- Opening Delimiter -

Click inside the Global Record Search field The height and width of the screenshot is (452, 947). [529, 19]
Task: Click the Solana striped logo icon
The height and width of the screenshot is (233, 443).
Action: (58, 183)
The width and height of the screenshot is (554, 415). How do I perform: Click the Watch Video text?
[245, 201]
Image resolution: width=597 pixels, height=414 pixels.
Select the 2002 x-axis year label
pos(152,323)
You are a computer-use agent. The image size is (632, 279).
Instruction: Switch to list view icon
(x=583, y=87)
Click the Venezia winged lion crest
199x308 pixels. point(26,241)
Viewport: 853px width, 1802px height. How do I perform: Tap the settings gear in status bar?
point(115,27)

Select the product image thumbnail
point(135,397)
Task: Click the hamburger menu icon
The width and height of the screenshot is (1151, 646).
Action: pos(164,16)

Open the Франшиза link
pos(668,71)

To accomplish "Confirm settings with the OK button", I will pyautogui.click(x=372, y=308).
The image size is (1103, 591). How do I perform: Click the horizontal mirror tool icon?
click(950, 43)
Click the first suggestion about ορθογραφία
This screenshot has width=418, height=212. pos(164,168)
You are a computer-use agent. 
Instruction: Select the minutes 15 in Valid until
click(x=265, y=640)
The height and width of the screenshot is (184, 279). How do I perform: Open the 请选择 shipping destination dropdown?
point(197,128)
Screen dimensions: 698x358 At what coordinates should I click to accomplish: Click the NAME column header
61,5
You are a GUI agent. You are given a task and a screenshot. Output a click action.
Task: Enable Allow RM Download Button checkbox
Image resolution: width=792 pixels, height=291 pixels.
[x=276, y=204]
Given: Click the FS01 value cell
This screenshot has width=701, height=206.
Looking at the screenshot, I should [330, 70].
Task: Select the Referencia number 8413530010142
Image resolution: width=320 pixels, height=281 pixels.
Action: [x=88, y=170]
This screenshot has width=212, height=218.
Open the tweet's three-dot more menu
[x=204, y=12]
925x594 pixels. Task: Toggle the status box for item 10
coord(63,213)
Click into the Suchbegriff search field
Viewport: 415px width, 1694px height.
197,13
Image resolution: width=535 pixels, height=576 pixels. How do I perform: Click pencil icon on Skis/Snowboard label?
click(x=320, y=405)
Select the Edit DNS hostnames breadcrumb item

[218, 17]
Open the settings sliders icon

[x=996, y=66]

- Closing Delimiter -

● Exercise brief: Go through the records and show every line with the string "agent" in it.

● Result of the task:
You are a computer-use agent. The image size is (632, 279).
You are a computer-use agent. 
You are a GUI agent. You are given a task and a screenshot. Output a click action.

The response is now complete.